**ACTION ITEM**
Spot each line in the records below where the word "computer" occurs, then copy it.

(Collected data)
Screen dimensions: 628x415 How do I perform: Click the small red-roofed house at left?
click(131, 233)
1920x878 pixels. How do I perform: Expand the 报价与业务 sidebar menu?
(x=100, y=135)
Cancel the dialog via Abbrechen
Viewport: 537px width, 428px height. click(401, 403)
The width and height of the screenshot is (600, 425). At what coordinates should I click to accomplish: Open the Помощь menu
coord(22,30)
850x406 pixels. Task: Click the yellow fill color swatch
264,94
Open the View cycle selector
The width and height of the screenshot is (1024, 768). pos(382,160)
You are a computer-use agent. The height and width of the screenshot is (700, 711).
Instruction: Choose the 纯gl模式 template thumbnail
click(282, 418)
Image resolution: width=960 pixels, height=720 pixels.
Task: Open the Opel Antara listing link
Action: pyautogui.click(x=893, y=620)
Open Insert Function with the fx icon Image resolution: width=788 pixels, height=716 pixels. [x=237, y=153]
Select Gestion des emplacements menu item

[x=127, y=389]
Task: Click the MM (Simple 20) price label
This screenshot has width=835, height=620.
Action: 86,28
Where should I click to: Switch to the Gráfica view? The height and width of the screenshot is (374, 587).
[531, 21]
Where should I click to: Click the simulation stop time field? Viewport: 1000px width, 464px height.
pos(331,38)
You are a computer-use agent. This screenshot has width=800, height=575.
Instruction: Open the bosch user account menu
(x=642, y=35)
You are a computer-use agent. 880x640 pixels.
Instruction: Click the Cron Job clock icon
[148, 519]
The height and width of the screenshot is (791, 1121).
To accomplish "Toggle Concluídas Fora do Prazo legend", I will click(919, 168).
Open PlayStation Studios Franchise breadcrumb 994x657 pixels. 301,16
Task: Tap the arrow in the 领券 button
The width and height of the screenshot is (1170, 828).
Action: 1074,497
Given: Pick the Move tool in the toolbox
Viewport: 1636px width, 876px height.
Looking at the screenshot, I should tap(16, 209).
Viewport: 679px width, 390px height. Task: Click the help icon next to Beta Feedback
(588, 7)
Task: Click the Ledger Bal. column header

**SOLUTION FOR THIS EXERCISE**
You are a computer-use agent. The height and width of the screenshot is (700, 711).
You are a computer-use agent. This screenshot has width=800, height=575.
You are a computer-use agent. 880x640 pixels.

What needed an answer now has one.